>> Start EXERCISE DATA

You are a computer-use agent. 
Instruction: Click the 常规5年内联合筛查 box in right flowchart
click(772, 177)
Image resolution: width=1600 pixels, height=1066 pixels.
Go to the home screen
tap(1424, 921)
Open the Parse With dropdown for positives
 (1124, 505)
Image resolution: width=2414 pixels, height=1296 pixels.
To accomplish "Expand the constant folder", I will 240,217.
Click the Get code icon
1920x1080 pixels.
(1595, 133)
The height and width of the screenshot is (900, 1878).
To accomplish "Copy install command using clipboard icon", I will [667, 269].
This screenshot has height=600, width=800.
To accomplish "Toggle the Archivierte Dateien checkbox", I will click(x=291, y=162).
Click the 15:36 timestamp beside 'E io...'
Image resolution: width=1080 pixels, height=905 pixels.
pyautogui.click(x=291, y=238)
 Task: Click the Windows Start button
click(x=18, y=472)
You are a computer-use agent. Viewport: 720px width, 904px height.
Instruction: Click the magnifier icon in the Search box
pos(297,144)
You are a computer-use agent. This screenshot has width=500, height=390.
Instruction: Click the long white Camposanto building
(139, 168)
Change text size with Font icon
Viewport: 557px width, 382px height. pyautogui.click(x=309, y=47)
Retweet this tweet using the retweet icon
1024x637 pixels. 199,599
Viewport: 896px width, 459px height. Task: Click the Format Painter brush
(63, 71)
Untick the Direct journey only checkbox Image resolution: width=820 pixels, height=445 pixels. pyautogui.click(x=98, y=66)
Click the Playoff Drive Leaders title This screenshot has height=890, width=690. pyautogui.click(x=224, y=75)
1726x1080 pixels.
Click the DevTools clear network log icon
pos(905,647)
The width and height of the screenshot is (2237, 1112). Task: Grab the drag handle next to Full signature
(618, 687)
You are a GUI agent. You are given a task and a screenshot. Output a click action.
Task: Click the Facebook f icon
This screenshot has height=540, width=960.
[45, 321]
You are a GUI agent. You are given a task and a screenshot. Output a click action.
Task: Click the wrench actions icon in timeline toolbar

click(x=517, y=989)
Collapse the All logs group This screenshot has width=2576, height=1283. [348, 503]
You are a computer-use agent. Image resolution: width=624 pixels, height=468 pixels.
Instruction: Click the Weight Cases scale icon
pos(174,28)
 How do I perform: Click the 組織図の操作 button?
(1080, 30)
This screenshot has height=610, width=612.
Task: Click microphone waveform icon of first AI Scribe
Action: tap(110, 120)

>> End EXERCISE DATA

WHAT IS REQUIRED: Rescale the stretch of the listing that opens with the line containing "Image resolution: width=2414" and closes with the line containing "click(x=18, y=472)". Write out every one of those lines again, requests included, with each coordinate in the answers multiplied by 0.35 and rounded to a whole number, halves rounding up.

THE ANSWER:
Image resolution: width=2414 pixels, height=1296 pixels.
To accomplish "Expand the constant folder", I will 84,76.
Click the Get code icon
1920x1080 pixels.
(558, 47)
The height and width of the screenshot is (900, 1878).
To accomplish "Copy install command using clipboard icon", I will [233, 94].
This screenshot has height=600, width=800.
To accomplish "Toggle the Archivierte Dateien checkbox", I will click(x=102, y=57).
Click the 15:36 timestamp beside 'E io...'
Image resolution: width=1080 pixels, height=905 pixels.
pyautogui.click(x=102, y=83)
 Task: Click the Windows Start button
click(x=6, y=165)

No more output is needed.